### TASK REQUIREMENTS
Repeat exactly what appears from the opening line of the listing to the line with "799x767 pixels.", inclusive.

---

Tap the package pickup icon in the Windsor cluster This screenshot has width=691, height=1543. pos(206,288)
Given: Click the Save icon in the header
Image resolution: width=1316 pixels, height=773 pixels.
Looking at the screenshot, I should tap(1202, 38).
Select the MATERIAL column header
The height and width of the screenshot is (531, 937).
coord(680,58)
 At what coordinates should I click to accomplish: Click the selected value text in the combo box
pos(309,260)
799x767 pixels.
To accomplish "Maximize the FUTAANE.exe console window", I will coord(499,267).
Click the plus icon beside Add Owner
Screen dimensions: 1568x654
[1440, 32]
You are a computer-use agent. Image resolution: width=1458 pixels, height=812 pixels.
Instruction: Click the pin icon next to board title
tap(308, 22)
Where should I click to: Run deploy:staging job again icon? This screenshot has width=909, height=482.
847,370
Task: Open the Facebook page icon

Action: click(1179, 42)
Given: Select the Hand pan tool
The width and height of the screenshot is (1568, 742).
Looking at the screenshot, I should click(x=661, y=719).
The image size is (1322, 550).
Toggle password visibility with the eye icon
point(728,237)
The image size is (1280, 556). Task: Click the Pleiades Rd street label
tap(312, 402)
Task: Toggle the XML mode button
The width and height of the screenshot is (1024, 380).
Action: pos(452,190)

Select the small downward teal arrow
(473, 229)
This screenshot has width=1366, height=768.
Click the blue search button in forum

---

### RESULT OF THE EXERCISE
Tap the package pickup icon in the Windsor cluster This screenshot has width=691, height=1543. pos(206,288)
Given: Click the Save icon in the header
Image resolution: width=1316 pixels, height=773 pixels.
Looking at the screenshot, I should tap(1202, 38).
Select the MATERIAL column header
The height and width of the screenshot is (531, 937).
coord(680,58)
 At what coordinates should I click to accomplish: Click the selected value text in the combo box
pos(309,260)
799x767 pixels.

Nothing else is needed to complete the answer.